The addition of veliparib to carboplatin/paclitaxel in BROCADE3 (ClinicalTrials.gov Identifier: NCT02163694) significantly improved progression-free survival (PFS), but not overall survival (OS). What do you make of these seemingly discordant survival findings?

Answer

Historically, in metastatic breast cancer, we have not always seen significant benefits in overall survival. Exceptions where we have seen significant overall survival benefit is with trastuzumab and, more recently, with cyclin-dependent kinase 4/6 (CDK 4/6) inhibitors. For a long time, studies of CDK 4/6 inhibitors also only showed a progression-free survival benefit.

While overall survival was not statistically significant with BROCADE3, the median overall survival and durable clinical benefit rate were longer in the patients that received veliparib. At 3 years, 26% of patients treated with veliparib were alive and progression free compared with 11% of patients in the placebo arm. All of these patients received doublet chemotherapy as first line — we often sequence agents. The curve separation suggests it was the maintenance veliparib that led to the PFS benefit.

Question

Extended follow-up for OlympiAD showed that OS did not differ significantly between the treatment arms studied, but that there was an OS benefit that was “suggested” by the data. What does this really mean for patients?

Answer

The same applies here as the BROCADE3 trial. The data signal that these drugs are active. We often don’t see a stunning overall survival benefit, partly due to follow-up. What we do know from OlympiAD data and EMBRACA data is that single-agent PARP inhibitors are very active in this population. We can potentially spare patients some toxicity and give single-agent PARP inhibitors alone.

Question

There was a recent warning from the US Food and Drug Administration that cyclin-dependent kinase 4/6 (CDK 4/6) inhibitors could cause interstitial lung disease (ILD) and pneumonitis in select breast cancer patient groups. Would this warning influence your prescribing practices?

Answer

Interstitial lung disease and pneumonitis are significant toxicities associated with many antineoplastic therapies including paclitaxel and everolimus. Because of the significant benefit noted with palbociclib, ribociclib, and abemaciclib, we will continue to prescribe CDK 4/6 inhibitors, but appropriately monitor for pneumonitis as we do other toxicities.
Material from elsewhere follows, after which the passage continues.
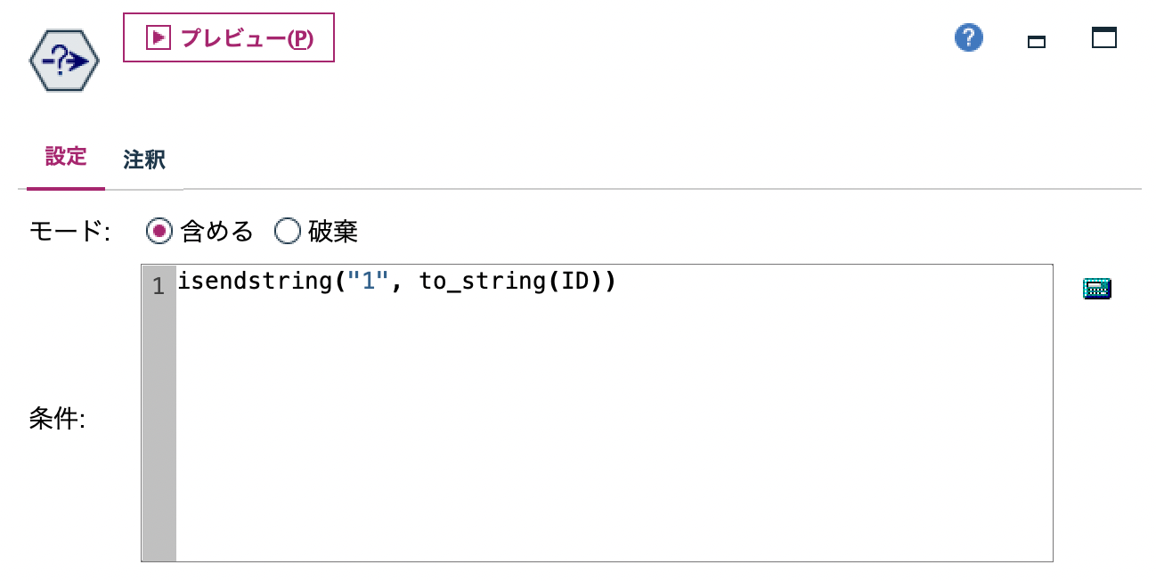Select the 含める radio button
Image resolution: width=1156 pixels, height=581 pixels.
[159, 231]
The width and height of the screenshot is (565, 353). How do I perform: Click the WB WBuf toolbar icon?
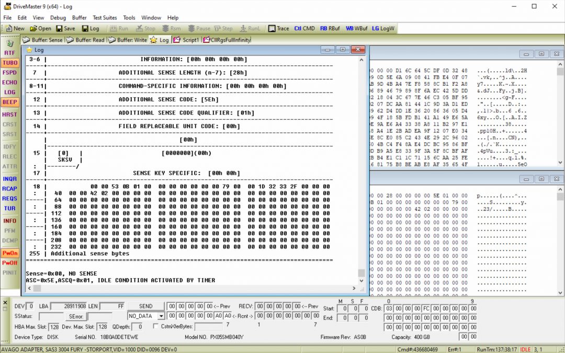356,28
This means that we have to watch for pneumonitis and be cognizant of it, just like with any drug. Essentially, we know that we need to recognize it, evaluate symptoms, stop the drug, and treat. Overall, CDK 4/6 inhibitors are very active and, just like with anything, we need to make sure the benefits outweigh the risk. I think in this situation, they do.

Question

A recent study presentation¹ found that the use of breast radiotherapy (as therapy and prevention) should be considered safe in the gBRCA population as it relates to secondary malignancies. What factors would likely influence the decision to administer radiotherapy?

Answer

Looking at this study it is important to remember that the data reflect a population of patients that started treatment as far back as 1991. Additionally, it was a small study with only 230 women.
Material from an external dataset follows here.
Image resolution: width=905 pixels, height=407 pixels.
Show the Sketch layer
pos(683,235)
What we have to remember is that radiation, even with modern techniques, does have potential long-term toxicities including cardiotoxicity. This trial is not practice changing due to relatively short follow-up. We have alternative options including better screening methods, chemoprevention, and prophylactic surgery such that contralateral radiation would not be an optimal choice, especially with the limited data.